What did the Liberals do with those six weeks, aside from hiding from accountability? They did not get ready. They did not consult with stakeholders and opposition parties. They did not prepare to provide Canadians with the help they need. While all of our allies had approved rapid testing, we were into the second wave here in Canada. After weeks of opposition pressure, after we had come back, and after the doors had been unlocked after they had shut down Parliament, we put the pressure on for rapid tests. We were talking about rapid tests in March and are still asking the Prime Minister where they are. The government bought 7.9 million of those tests, but they were not approved. Suddenly, the next day, they were approved.
We have been calling for these tests but they are not in the hands of the government or Canadians yet. The Prime Minister says it is going to be a couple of weeks for the tests. How many schools are going to be closed in the next couple of weeks while Canadians wait for those tests? How many workplaces will close? How many more community outbreaks will occur? This is a failure of the Prime Minister, one of many during this pandemic.
Canadians deserve better. The Prime Minister said a couple of weeks, but he had a couple of weeks. He had six weeks. However, the Liberals had to rush through the reforms to the emergency response benefit because they did not get ready. They did not use those six weeks. The Prime Minister hid.
Let us talk about the commercial rent assistance program which has been, frankly, a disaster. It is expiring. There is nothing on the Notice Paper. There is no plan. The Liberals failed businesses. For many of the programs they have had, and in spite of urging from business groups, small business owners and the opposition parties, the criteria were often very narrow and excluded many Canadians. Many people in my community did not qualify for a single program.

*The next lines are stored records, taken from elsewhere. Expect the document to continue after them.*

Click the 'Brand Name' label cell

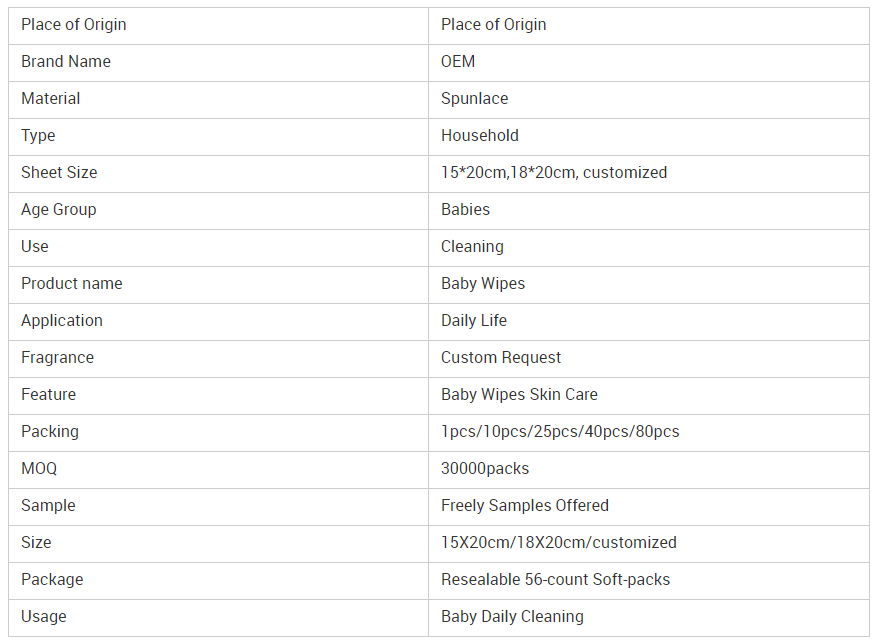(66, 62)
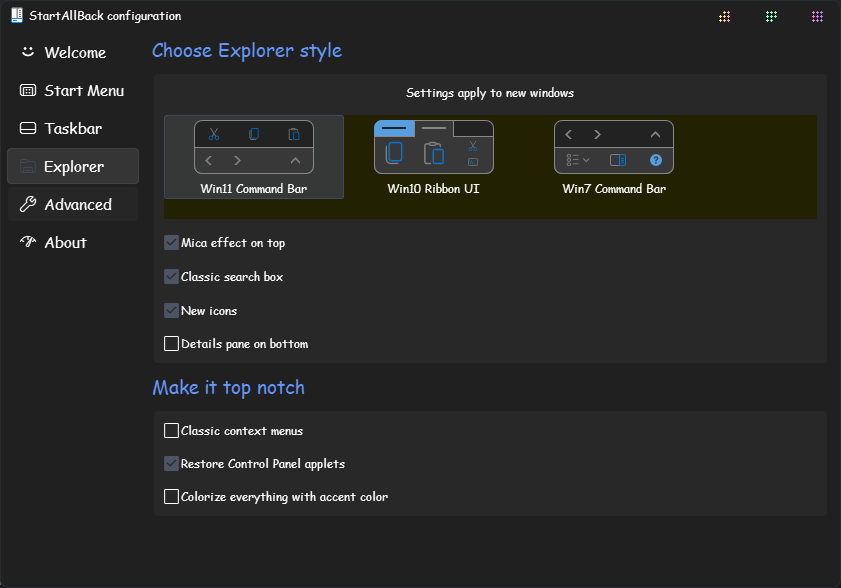The image size is (841, 588).
Task: Uncheck the Classic search box option
Action: [x=171, y=277]
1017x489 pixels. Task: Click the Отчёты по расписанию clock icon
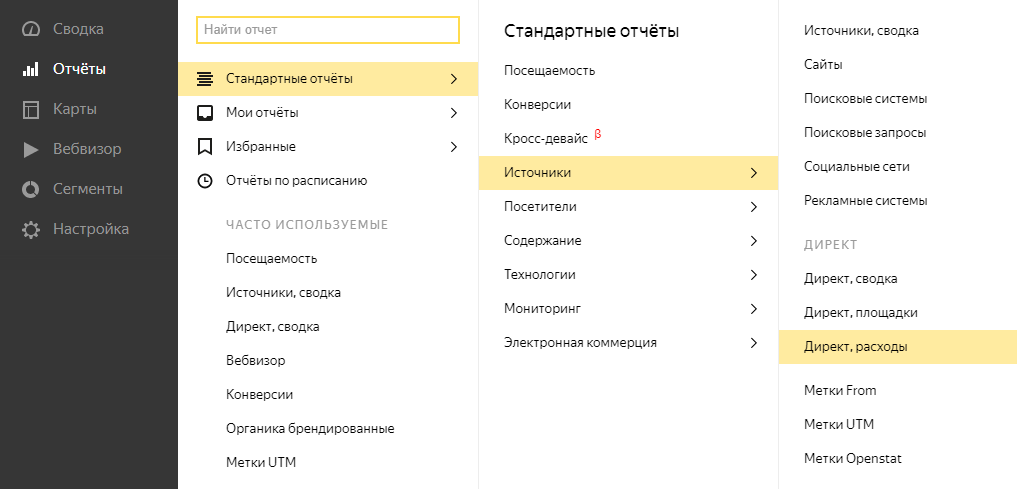[x=205, y=181]
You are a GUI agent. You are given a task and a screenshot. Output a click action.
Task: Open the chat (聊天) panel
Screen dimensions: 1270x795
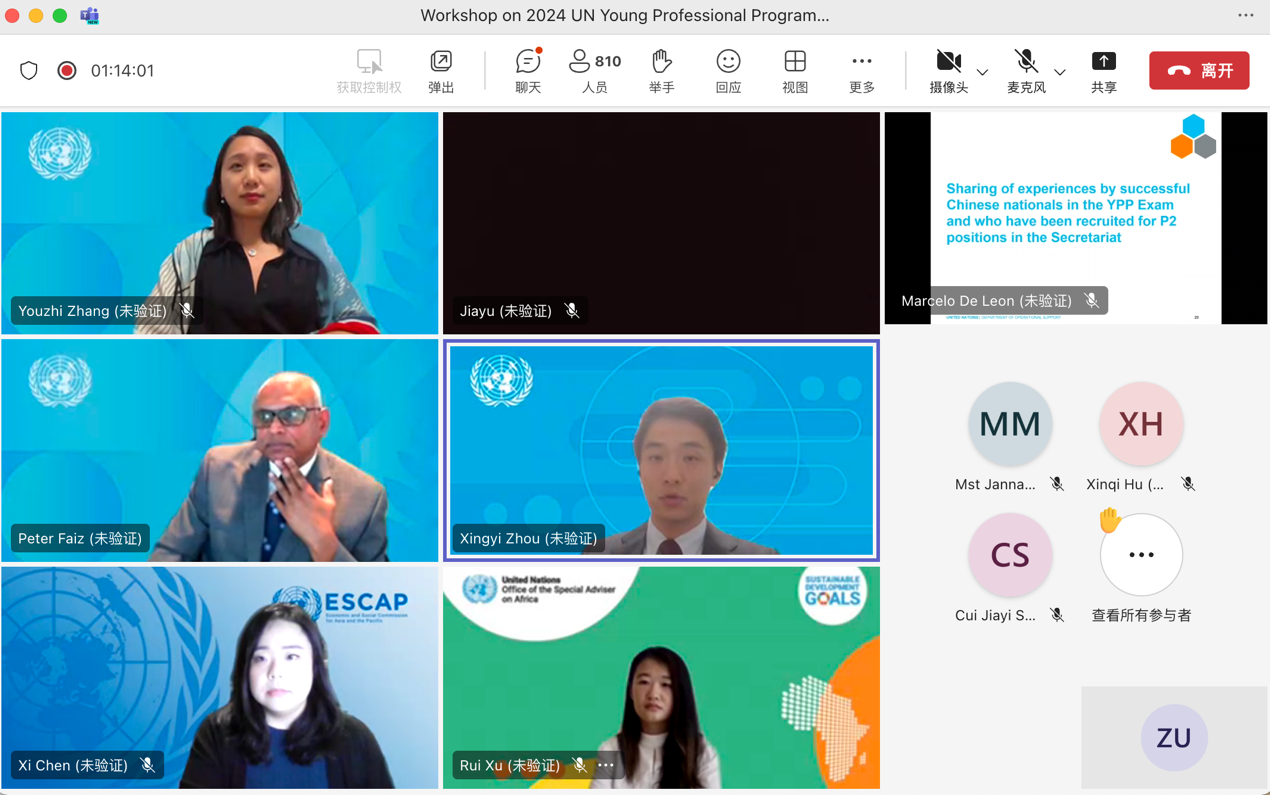coord(528,70)
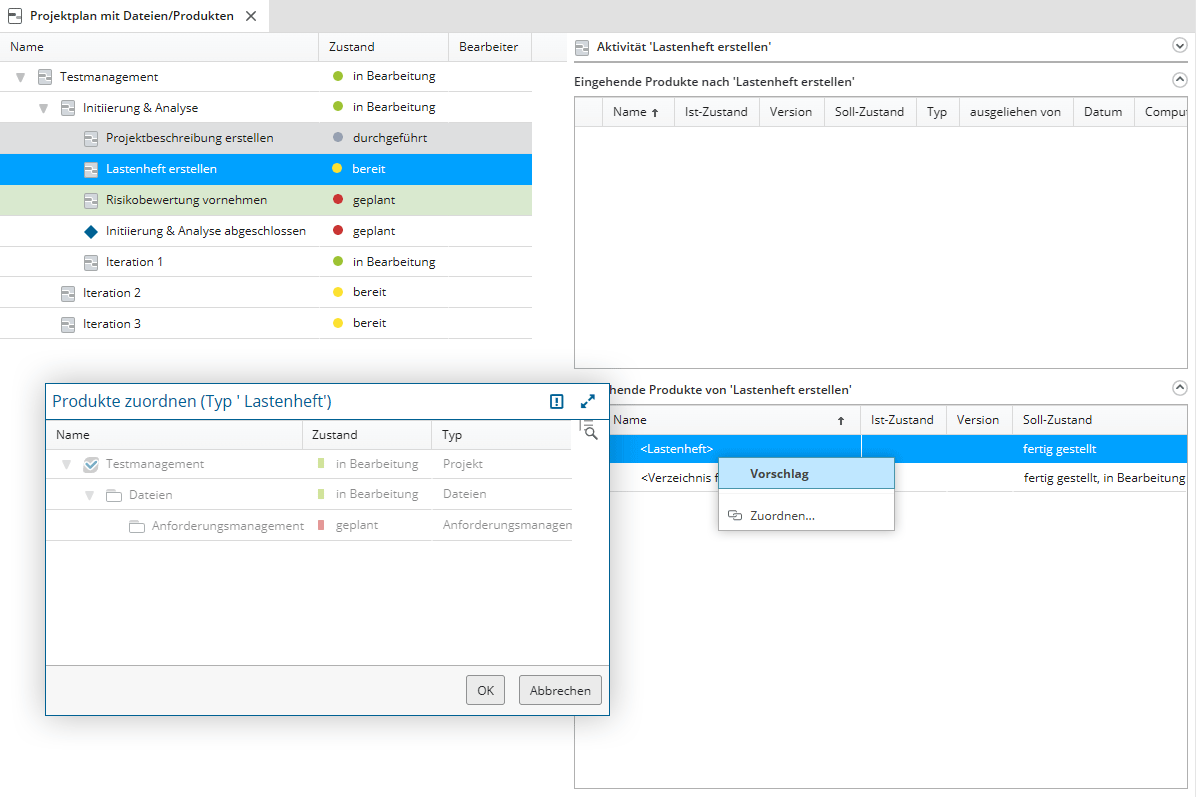Toggle the Testmanagement checkbox in the dialog
Viewport: 1196px width, 797px height.
tap(91, 464)
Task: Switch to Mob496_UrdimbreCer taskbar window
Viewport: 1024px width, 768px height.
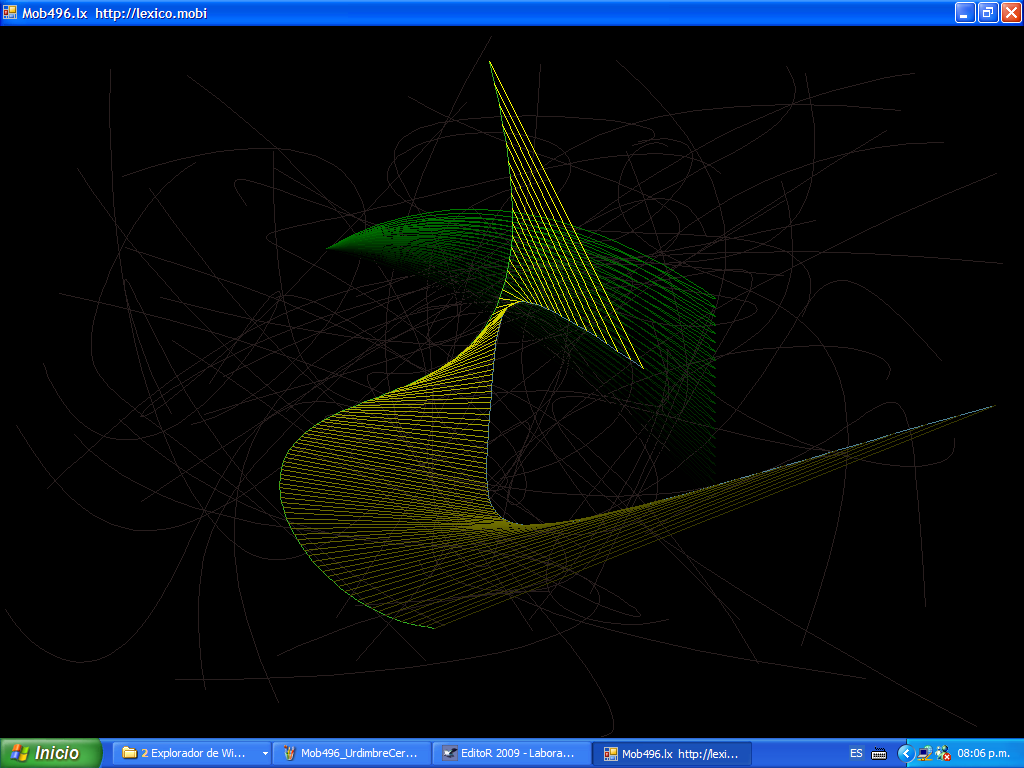Action: coord(352,753)
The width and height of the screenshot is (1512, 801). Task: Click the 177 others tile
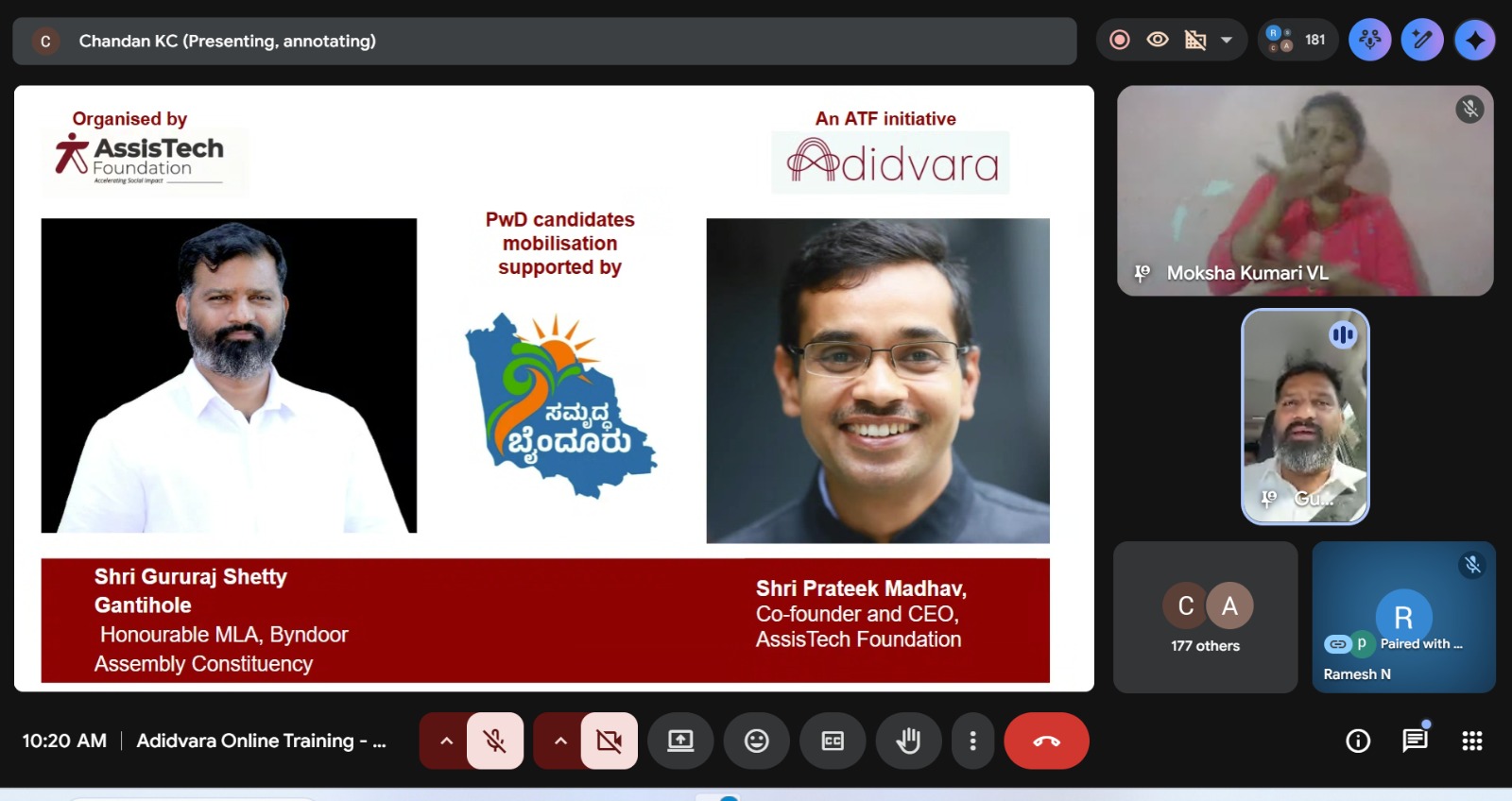pyautogui.click(x=1206, y=618)
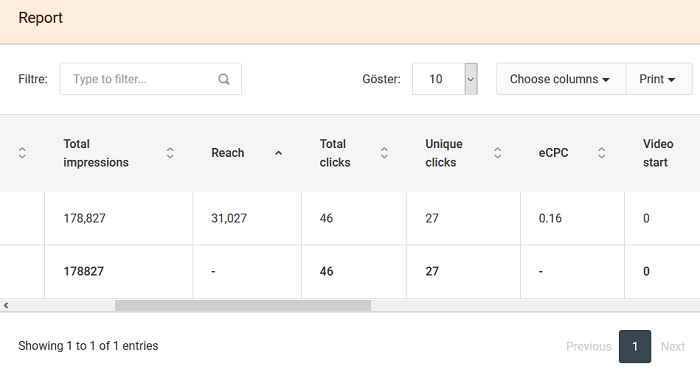Click the Previous pagination link
The height and width of the screenshot is (372, 700).
[x=588, y=346]
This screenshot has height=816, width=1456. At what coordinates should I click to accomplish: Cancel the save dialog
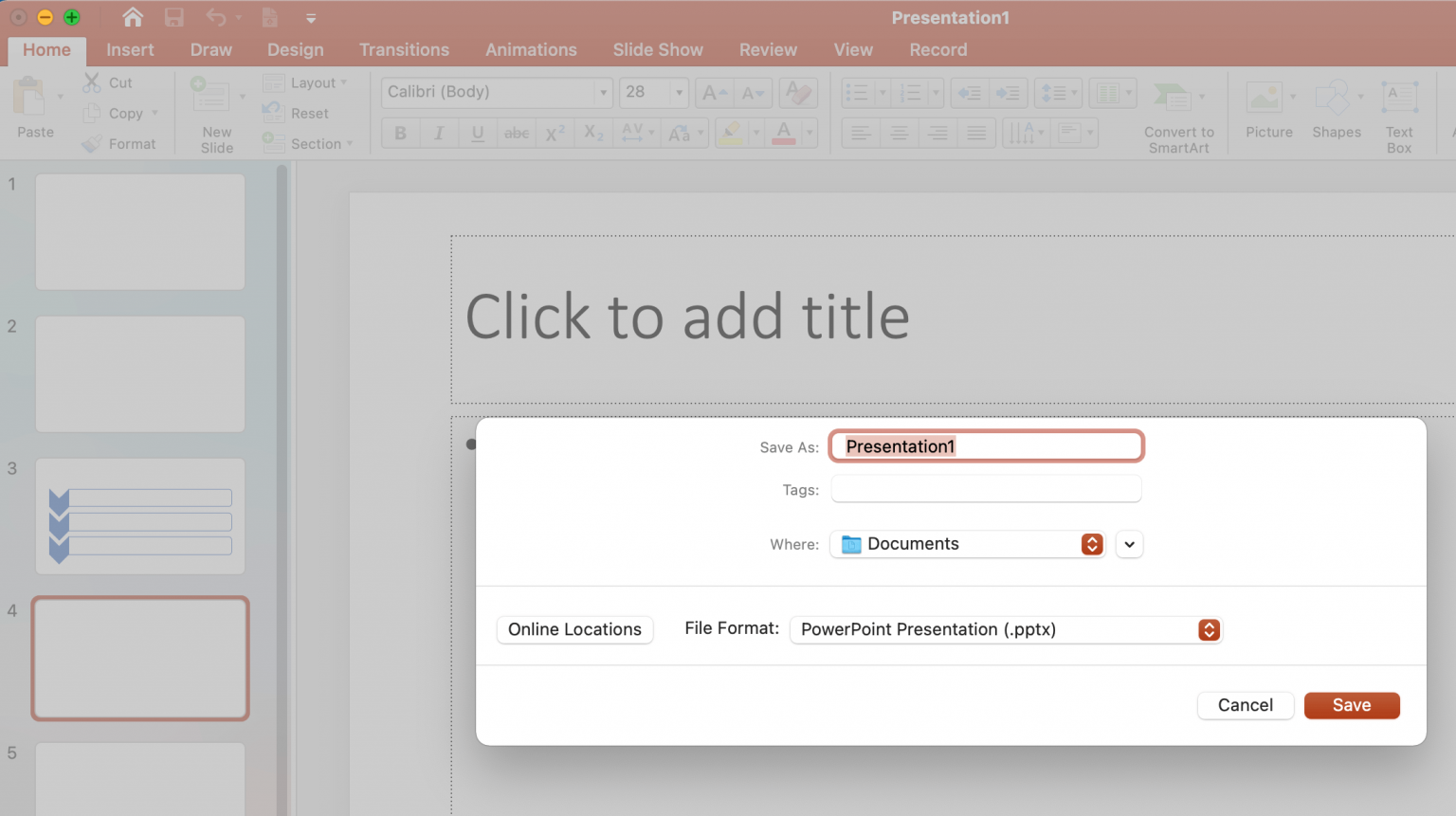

For the six weeks the Liberals had, the Speech from the Throne fell very short of what Canadians deserve. What we did see, and what has been demonstrated to Canadians, is the importance of having this place, of having our parliamentary democracy and having a check on the power of government. The work that opposition members do is critical to the function of our democracy. Canadians get better outcomes when we do our work, when Parliament does its work and when committees do their work. That is what we are going to continue to do.
As the official opposition, Canada's Conservatives are going to continue doing the work of holding the government to account. When the time comes, this government in waiting will act on the lessons learned during this pandemic, and we will continue to deliver for Canadians.